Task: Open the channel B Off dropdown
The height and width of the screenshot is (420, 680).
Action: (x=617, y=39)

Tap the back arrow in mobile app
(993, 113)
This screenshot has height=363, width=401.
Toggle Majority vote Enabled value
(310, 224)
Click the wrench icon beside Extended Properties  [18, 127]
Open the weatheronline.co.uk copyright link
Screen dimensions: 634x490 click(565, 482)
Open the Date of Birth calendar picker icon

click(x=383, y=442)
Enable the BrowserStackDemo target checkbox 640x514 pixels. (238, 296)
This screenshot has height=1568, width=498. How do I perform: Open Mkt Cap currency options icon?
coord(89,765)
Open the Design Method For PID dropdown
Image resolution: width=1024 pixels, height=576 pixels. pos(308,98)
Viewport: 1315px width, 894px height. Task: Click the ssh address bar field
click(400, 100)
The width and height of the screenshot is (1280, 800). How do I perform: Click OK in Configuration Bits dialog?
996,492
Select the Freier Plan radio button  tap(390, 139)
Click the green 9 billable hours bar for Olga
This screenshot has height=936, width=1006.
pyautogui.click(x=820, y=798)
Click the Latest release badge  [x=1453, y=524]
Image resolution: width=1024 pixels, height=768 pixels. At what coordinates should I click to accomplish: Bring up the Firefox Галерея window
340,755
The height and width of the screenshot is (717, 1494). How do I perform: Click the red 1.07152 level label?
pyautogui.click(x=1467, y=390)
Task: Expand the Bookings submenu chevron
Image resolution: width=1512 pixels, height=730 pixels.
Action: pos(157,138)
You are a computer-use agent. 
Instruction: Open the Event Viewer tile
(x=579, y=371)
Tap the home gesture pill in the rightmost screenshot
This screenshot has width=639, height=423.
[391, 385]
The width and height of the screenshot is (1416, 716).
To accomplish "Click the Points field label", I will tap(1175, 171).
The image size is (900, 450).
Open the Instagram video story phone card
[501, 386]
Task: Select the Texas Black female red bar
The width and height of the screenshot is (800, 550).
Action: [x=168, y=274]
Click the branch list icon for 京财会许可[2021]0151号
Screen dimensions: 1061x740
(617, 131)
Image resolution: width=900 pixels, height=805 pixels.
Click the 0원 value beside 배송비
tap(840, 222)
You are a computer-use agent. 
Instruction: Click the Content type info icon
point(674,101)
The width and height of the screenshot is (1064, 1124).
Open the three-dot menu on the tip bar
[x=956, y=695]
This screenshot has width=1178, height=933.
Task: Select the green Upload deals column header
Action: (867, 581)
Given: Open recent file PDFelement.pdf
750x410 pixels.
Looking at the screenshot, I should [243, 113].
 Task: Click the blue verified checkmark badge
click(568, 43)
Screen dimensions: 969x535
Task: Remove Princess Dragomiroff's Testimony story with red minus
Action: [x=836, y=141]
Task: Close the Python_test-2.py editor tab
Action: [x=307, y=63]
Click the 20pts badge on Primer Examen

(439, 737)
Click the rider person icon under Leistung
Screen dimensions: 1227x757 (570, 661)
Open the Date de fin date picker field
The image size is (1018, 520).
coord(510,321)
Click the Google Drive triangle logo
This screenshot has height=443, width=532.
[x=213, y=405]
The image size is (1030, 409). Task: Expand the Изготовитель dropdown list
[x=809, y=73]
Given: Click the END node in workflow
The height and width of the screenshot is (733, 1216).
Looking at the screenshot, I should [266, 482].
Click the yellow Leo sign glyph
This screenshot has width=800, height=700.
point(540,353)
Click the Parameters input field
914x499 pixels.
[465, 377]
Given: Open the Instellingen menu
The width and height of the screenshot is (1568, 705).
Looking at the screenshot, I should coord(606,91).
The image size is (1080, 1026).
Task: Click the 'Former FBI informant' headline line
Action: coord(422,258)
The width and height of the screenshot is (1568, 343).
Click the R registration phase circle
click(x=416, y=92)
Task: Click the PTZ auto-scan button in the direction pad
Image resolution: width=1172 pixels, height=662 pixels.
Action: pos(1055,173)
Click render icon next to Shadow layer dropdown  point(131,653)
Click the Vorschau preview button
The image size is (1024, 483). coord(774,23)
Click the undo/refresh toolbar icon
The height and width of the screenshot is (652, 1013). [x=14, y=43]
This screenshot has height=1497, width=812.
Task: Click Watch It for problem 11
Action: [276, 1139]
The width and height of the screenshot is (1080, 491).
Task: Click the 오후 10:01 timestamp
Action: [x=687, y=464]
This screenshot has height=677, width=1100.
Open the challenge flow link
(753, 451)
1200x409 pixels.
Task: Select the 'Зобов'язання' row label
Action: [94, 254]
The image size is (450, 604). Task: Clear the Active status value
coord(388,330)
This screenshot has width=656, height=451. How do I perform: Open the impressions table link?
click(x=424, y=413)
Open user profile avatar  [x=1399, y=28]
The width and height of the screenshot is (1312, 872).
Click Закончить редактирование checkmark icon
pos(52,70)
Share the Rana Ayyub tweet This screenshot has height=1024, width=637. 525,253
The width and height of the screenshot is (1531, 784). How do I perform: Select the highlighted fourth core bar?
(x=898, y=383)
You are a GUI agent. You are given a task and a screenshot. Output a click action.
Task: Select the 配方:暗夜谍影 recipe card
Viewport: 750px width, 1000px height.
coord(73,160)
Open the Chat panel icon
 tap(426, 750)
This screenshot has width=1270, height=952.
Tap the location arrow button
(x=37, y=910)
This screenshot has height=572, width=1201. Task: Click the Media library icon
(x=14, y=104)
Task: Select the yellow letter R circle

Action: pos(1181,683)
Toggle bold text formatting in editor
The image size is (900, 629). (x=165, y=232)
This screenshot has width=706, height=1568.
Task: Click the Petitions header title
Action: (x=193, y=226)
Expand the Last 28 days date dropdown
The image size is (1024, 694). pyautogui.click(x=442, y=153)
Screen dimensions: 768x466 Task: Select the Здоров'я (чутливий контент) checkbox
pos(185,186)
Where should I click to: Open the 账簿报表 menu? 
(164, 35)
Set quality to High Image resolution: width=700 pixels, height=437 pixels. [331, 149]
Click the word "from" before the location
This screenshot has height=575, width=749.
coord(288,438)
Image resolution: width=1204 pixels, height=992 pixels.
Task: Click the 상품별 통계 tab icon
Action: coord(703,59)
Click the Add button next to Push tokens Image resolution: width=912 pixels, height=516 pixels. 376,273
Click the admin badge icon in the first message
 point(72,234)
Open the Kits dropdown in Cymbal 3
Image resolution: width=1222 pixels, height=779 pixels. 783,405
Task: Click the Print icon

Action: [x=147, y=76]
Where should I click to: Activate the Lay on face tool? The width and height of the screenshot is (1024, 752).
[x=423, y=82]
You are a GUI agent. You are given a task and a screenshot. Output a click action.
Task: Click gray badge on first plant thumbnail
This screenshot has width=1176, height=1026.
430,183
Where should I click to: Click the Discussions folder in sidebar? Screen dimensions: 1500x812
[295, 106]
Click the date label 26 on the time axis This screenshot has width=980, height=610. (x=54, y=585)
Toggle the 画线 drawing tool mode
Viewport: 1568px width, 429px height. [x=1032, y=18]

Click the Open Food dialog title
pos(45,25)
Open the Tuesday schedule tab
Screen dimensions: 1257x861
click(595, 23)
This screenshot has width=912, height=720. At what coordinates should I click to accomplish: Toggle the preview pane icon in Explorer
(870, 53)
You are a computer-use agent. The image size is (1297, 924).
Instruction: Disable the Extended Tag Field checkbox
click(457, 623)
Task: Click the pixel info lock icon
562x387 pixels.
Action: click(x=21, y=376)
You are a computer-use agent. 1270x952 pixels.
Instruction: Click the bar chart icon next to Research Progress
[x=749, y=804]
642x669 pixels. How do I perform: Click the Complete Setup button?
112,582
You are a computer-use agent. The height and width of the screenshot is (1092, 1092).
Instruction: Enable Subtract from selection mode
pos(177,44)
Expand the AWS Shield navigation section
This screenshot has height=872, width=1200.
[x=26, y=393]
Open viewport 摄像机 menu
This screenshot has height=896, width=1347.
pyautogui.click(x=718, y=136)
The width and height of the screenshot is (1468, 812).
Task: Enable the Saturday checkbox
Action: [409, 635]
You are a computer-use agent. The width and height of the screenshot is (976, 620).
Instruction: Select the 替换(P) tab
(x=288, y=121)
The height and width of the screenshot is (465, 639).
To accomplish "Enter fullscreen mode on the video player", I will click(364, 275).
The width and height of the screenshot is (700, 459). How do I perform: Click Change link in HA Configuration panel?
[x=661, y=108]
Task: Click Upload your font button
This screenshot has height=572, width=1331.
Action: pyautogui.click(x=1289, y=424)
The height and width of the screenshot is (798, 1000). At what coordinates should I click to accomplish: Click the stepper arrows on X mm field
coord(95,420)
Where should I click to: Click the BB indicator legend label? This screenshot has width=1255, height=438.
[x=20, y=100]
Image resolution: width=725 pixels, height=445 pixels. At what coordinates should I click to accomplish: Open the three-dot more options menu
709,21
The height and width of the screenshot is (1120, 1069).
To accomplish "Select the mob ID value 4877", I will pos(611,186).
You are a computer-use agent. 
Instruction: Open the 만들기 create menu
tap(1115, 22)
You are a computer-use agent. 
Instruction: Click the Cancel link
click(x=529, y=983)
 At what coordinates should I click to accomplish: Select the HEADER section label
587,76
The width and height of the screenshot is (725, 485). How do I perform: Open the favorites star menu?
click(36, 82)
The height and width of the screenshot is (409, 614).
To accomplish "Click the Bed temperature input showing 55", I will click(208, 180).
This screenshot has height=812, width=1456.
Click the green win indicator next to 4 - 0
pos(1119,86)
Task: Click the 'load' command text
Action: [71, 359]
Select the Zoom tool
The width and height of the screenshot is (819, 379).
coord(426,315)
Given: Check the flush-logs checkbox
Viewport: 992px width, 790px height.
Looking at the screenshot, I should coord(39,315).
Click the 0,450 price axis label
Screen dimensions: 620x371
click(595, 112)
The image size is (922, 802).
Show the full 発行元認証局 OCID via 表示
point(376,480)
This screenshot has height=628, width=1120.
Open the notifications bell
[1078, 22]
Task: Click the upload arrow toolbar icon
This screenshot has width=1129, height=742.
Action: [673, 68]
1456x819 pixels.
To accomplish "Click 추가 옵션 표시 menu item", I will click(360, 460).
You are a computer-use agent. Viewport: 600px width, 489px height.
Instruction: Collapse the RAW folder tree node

* [Work instruction]: Return every line from the entries above that includes the word "axis".

* [Output of the exercise]:
Click the date label 26 on the time axis This screenshot has width=980, height=610. (x=54, y=585)
Click the 0,450 price axis label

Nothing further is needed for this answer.